Pablo Aránguiz

Personal information
- Full name: Pablo Mauricio Aránguiz Salazar
- Date of birth: March 17, 1997 (age 28)
- Place of birth: Independencia, Santiago, Chile
- Height: 1.72 m (5 ft 8 in)
- Position: Midfielder

Team information
- Current team: Unión Española
- Number: 10

Youth career
- Unión Española

Senior career*
- Years: Team / Apps / (Gls)
- 2015–2018: Unión Española / 51 / (11)
- 2018–2020: FC Dallas / 20 / (0)
- 2019: → Unión Española (loan) / 7 / (0)
- 2020: → Universidad de Chile (loan) / 10 / (4)
- 2020–2022: Universidad de Chile / 17 / (1)
- 2023: Ñublense / 16 / (1)
- 2024–: Unión Española / 54 / (17)

International career^{‡}
- 2019–2020: Chile U23 / 8 / (0)
- 2021–: Chile / 1 / (0)

= Pablo Aránguiz =

Chilean footballer (born 1997)

Pablo Mauricio Aránguiz Salazar (born March 17, 1997) is a Chilean footballer who plays as a midfielder for Unión Española.

==Club career==
Aránguiz was born in Independencia, Santiago. He and his younger brother lived with their grandparents in Recoleta after their parents separated. Aránguiz began his football career with Independencia-based club Unión Española. He made his first-team debut on 2 August 2015, as a late substitute in a Copa Chile match against Unión San Felipe, and made his first appearance in the Primera División on 15 October in a 4–0 win at home to Unión La Calera. Under the management of Martín Palermo, Aránguiz became a regular in the match day squad in the 2016–17 Clausura, and a regular in the starting eleven in the 2017 Torneo de Transición, to the extent that he was named under-20 Player of the Season at the ANFP awards ceremony.

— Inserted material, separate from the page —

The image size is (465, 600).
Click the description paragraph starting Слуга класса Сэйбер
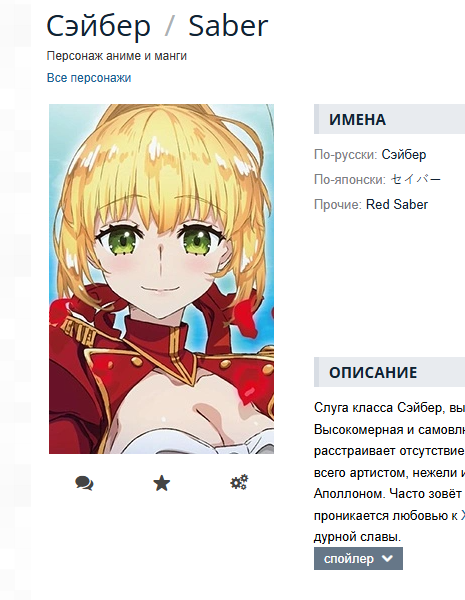coord(389,472)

On 24 July 2018, Aránguiz signed with Major League Soccer side FC Dallas.

On 30 December 2019, Aránguiz was put on loan from FC Dallas to Universidad de Chile for one year with an option to buy. Universidad made the transfer permanent on 25 November 2020.

In 2023, he played for Ñublense in the Chilean top division. The next season, he returned Unión Española after four years.

==International career==
Aránguiz represented Chile U23 at the 2019 Toulon Tournament and at the 2020 Pre-Olympic Tournament, making four appearances in both tournaments.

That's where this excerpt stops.